Avec l’essor de l’agriculture bio, les paysans roumains ont décidé de mettre à profit leur retard technologique. Des fermes bio sont de plus en plus nombreuses mais le manque de traçabilité reste toutefois le principal obstacle à un développement à grande échelle.

Nicoleta et Dan Florea ne voient que du rose depuis un mois. C’est la saison des récoltes et ce couple d’agriculteurs trentenaires du village d’Ucea de Sus, au centre du pays, passe ses journées dans sa petite parcelle de 2.000 m2 à ramasser avec soin les pétales de roses écologiques qu’il y cultive depuis trois ans. « Cette année, nous allons faire environ 10.000 pots de confiture mais aussi du sirop et du vinaigre », lâche Nicoleta, petite femme souriante aux cheveux noirs.

Au cœur des collines vertes de la Transylvanie, les petites fermes bio comme celle-ci sont de plus en plus nombreuses.
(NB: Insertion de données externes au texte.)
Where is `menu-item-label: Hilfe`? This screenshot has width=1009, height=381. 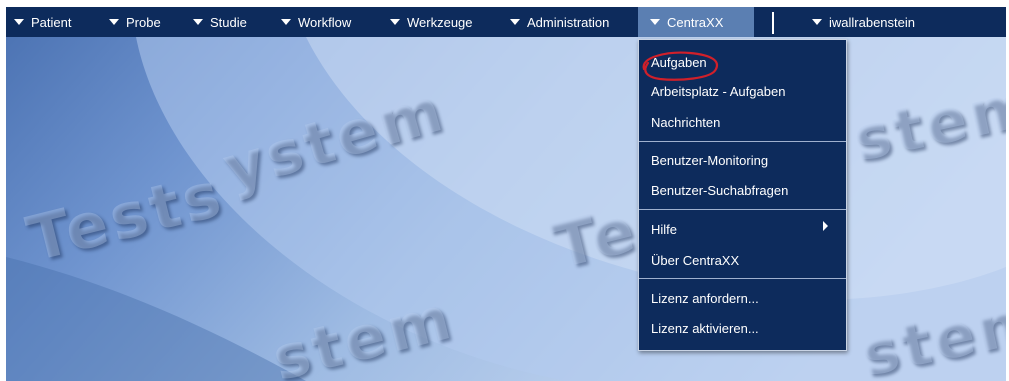 menu-item-label: Hilfe is located at coordinates (664, 230).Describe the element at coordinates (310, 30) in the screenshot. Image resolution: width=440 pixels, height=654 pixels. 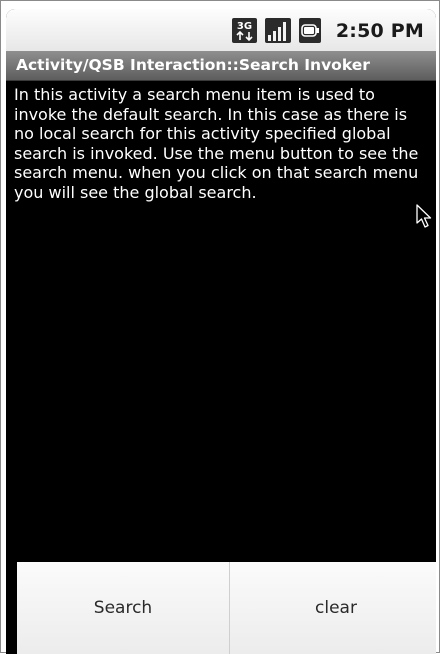
I see `battery-icon` at that location.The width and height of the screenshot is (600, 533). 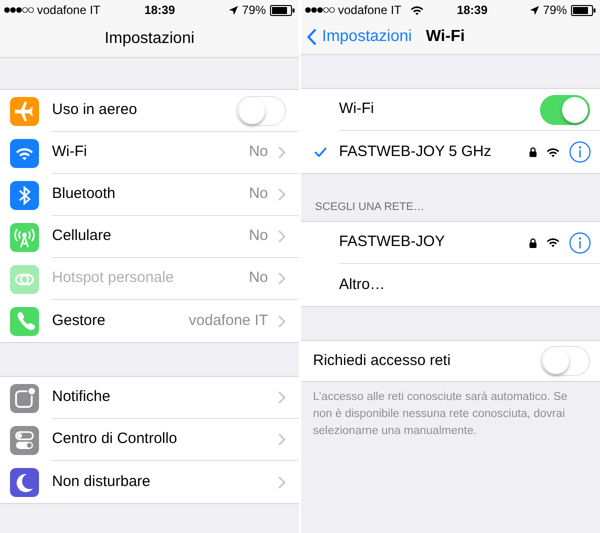 What do you see at coordinates (24, 482) in the screenshot?
I see `moon-icon` at bounding box center [24, 482].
L’intérêt pour la culture écologique a connu en effet un véritable boom dans le rang des petits agriculteurs roumains ces dernières années.

« Les paysans qui pratiquent une agriculture traditionnelle font déjà du bio car ils ne cherchent pas à cultiver de manière intensive », explique le président de l’association Bio România, Marian Cioceanu. Selon lui, plus de 50 % des exploitations agricoles de Roumanie pratiquent déjà de l’agriculture biologique sans être certifiées.